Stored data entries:

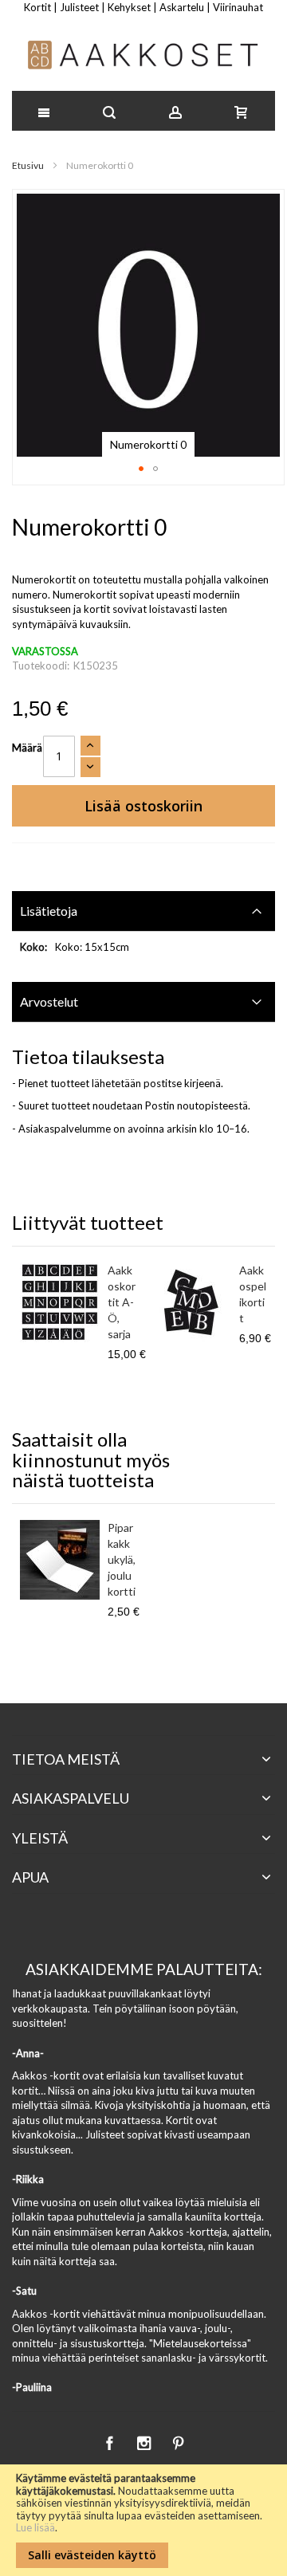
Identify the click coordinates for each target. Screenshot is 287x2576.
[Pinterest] (178, 2440)
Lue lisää (35, 2527)
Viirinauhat (238, 7)
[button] (141, 469)
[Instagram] (145, 2440)
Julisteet (79, 7)
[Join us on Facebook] (110, 2440)
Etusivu (28, 165)
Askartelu (181, 7)
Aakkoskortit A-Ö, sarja (122, 1302)
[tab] (143, 911)
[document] (143, 2520)
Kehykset (129, 7)
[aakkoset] (144, 55)
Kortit (37, 7)
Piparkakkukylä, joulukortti (122, 1559)
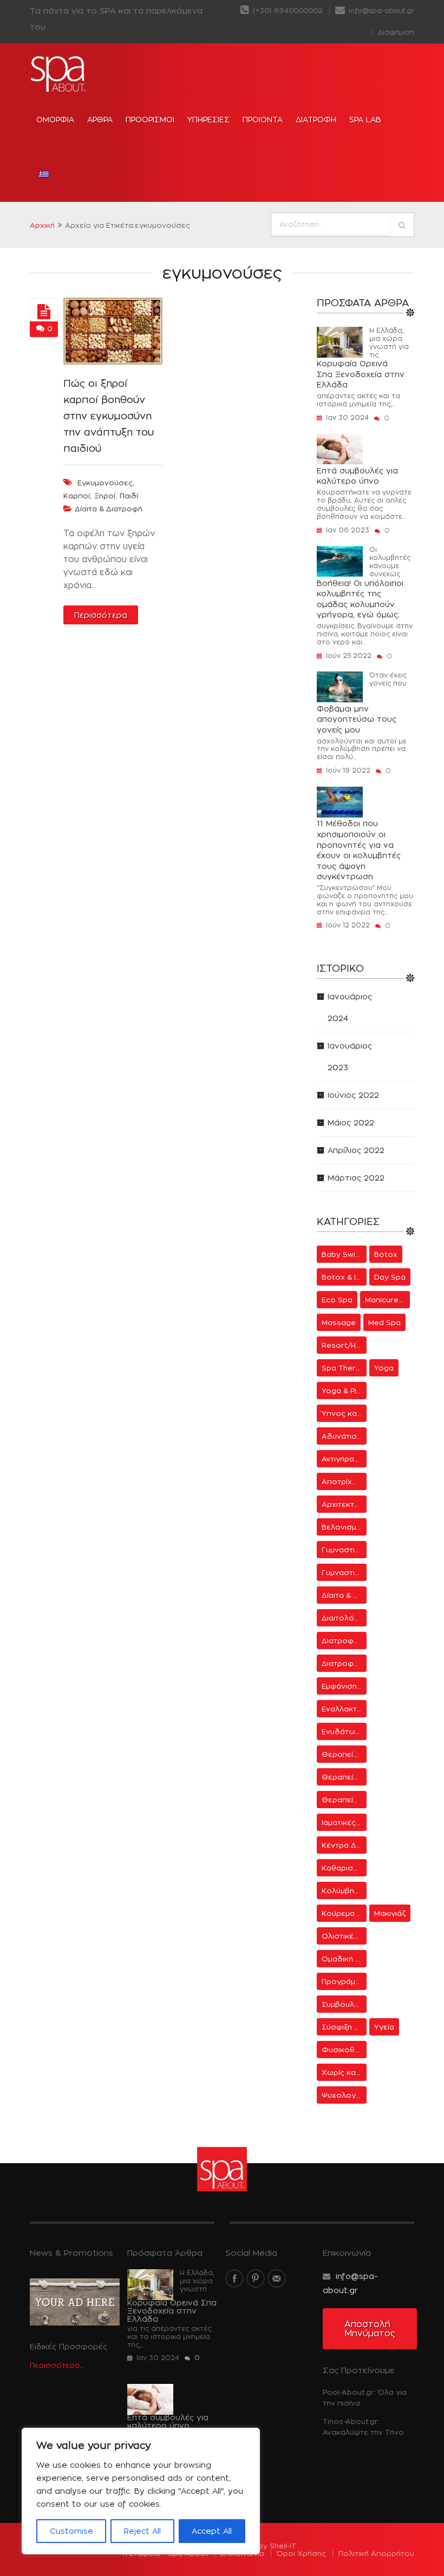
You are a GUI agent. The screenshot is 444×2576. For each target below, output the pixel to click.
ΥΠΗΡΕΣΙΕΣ (208, 119)
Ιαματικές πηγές (344, 1822)
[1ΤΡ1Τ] (43, 312)
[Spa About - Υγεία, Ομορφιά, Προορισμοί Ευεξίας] (59, 74)
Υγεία (384, 2027)
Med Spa (384, 1322)
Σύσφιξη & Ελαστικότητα (344, 2027)
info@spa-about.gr (380, 10)
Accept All (212, 2531)
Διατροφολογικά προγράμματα (344, 1640)
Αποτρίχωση (344, 1481)
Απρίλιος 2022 (356, 1150)
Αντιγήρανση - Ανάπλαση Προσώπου (344, 1458)
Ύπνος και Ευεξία (344, 1413)
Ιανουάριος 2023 (350, 1056)
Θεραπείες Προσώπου (344, 1777)
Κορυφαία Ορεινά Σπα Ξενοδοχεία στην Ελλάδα (360, 373)
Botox (385, 1254)
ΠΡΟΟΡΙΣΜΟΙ (150, 119)
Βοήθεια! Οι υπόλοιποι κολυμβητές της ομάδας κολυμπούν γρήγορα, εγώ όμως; (360, 599)
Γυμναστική (342, 1549)
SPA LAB (365, 119)
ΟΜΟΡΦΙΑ (55, 119)
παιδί (129, 495)
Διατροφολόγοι (344, 1663)
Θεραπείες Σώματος (344, 1799)
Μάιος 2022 (351, 1122)
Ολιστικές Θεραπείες (344, 1936)
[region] (141, 2491)
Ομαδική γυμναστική (344, 1958)
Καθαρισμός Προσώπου (344, 1868)
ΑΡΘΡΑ (100, 119)
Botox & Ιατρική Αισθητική (344, 1277)
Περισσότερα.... (57, 2365)
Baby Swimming (344, 1254)
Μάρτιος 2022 (356, 1178)
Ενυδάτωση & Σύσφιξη (344, 1731)
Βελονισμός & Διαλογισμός (344, 1527)
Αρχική (42, 225)
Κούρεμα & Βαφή (344, 1913)
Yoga (384, 1368)
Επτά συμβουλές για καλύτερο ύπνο (357, 475)
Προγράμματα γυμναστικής (344, 1981)
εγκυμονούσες (105, 482)
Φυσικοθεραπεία (344, 2049)
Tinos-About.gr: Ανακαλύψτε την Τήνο (363, 2426)
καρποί (76, 495)
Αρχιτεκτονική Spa (344, 1504)
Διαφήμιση (396, 32)
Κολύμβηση (343, 1890)
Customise (71, 2531)
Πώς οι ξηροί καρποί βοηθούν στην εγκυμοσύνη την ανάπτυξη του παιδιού (108, 415)
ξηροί (104, 495)
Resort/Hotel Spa (344, 1345)
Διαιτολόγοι (343, 1618)
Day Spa (390, 1277)
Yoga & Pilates (344, 1390)
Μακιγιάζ (390, 1913)
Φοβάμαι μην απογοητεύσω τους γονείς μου (356, 719)
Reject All (142, 2531)
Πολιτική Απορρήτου (376, 2553)
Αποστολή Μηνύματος (369, 2329)
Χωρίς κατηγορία (344, 2072)
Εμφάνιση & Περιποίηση (344, 1686)
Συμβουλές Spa (344, 2004)
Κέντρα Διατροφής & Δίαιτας (344, 1845)
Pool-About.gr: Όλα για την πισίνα (365, 2397)
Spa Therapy (344, 1368)
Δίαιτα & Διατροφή (108, 508)
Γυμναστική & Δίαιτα (344, 1572)
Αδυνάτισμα (344, 1436)
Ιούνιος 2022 (353, 1095)
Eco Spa (337, 1299)
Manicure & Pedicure (387, 1299)
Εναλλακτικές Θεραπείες (344, 1708)
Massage (339, 1322)
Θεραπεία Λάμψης (344, 1754)
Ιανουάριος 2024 (350, 1007)
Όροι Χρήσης (301, 2553)
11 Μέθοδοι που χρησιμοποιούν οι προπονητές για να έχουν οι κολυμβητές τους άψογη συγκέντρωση (359, 849)
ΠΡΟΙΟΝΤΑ (263, 119)
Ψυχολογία (342, 2095)
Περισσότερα (100, 615)
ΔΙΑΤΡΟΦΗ (316, 119)
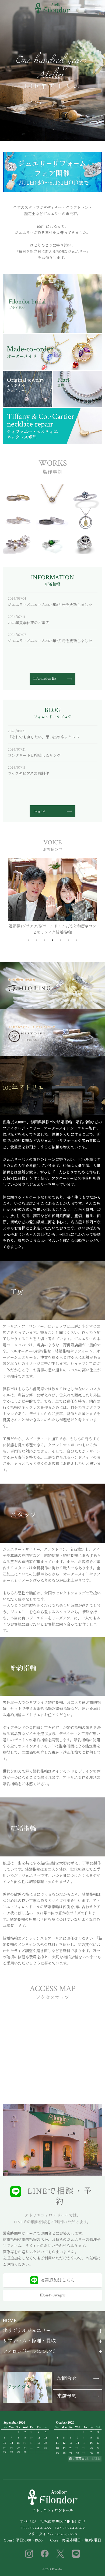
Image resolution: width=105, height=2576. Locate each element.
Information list (44, 678)
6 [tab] (68, 940)
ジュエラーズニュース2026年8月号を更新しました (50, 605)
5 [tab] (60, 940)
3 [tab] (44, 940)
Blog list (39, 811)
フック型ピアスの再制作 (28, 773)
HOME (9, 2320)
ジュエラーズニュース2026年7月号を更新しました (50, 641)
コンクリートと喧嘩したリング (34, 755)
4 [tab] (52, 940)
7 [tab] (76, 940)
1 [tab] (28, 940)
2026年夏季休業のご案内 (28, 623)
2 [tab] (36, 940)
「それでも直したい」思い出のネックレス (43, 737)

Work to complete: Copy range, inclusive: the line holding "Διατροφολογικά προγράμματα (344, 1640)" to the line holding "Baby Swimming (344, 1254)". Reproduce exactly those lines of the records above and no others.

Answer to this exercise:
Διατροφολογικά προγράμματα (344, 1640)
Αποτρίχωση (344, 1481)
Απρίλιος 2022 (356, 1150)
Αντιγήρανση - Ανάπλαση Προσώπου (344, 1458)
Ύπνος και Ευεξία (344, 1413)
Ιανουάριος 2023 (350, 1056)
Θεραπείες Προσώπου (344, 1777)
Κορυφαία Ορεινά Σπα Ξενοδοχεία στην Ελλάδα (360, 373)
Botox (385, 1254)
ΠΡΟΟΡΙΣΜΟΙ (150, 119)
Βοήθεια! Οι υπόλοιποι κολυμβητές της ομάδας κολυμπούν γρήγορα, εγώ όμως; (360, 599)
Γυμναστική (342, 1549)
SPA LAB (365, 119)
ΟΜΟΡΦΙΑ (55, 119)
παιδί (129, 495)
Διατροφολόγοι (344, 1663)
Θεραπείες Σώματος (344, 1799)
Μάιος 2022 (351, 1122)
Ολιστικές Θεραπείες (344, 1936)
[region] (141, 2491)
Ομαδική γυμναστική (344, 1958)
Καθαρισμός Προσώπου (344, 1868)
ΑΡΘΡΑ (100, 119)
Botox & Ιατρική Αισθητική (344, 1277)
Περισσότερα.... (57, 2365)
Baby Swimming (344, 1254)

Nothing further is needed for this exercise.